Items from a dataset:

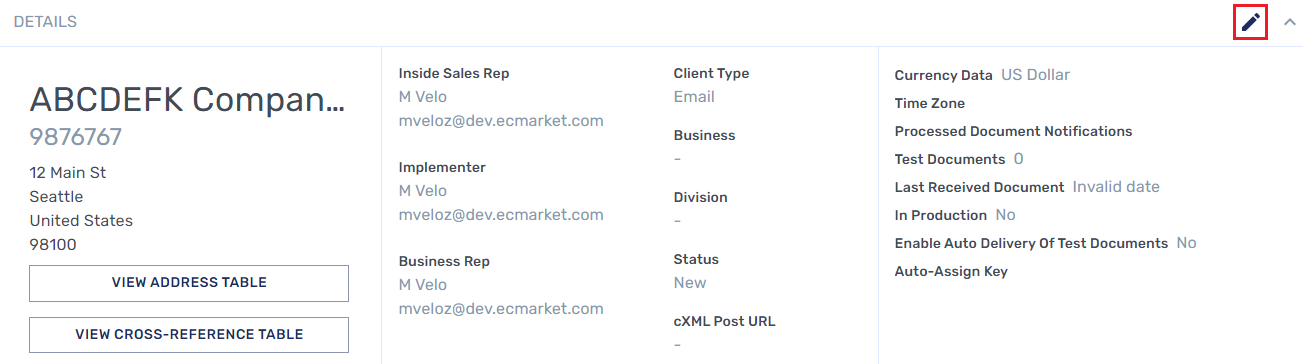The image size is (1303, 364).
Task: Select the ABCDEFK Company name heading
Action: [187, 99]
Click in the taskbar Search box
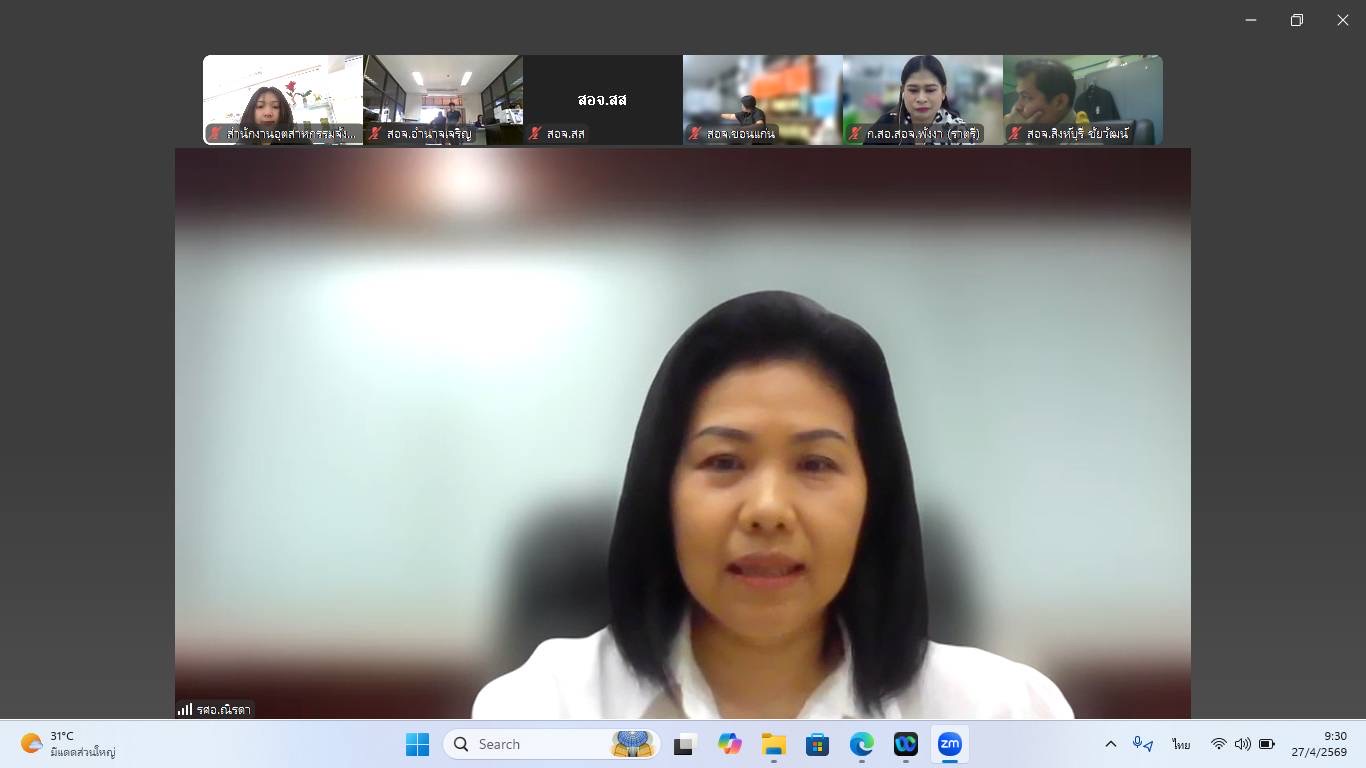The image size is (1366, 768). coord(540,744)
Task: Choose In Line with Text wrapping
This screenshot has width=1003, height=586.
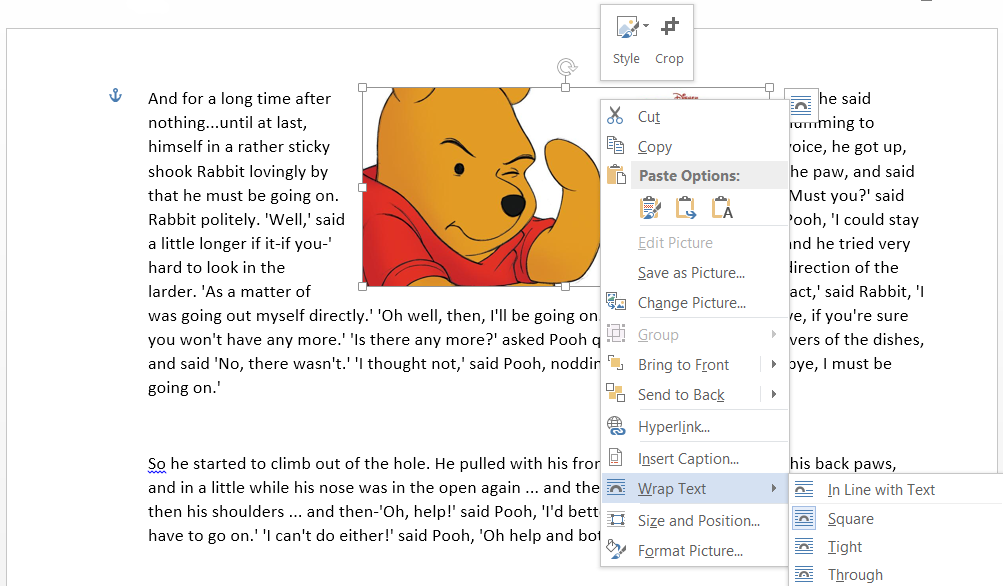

● Work order
Retype exactly the lines from the one containing "Task: Choose In Line with Text wrapping" through the last line of the records above, both included, and leave out any pictures.

● Exercise answer
Task: Choose In Line with Text wrapping
This screenshot has width=1003, height=586.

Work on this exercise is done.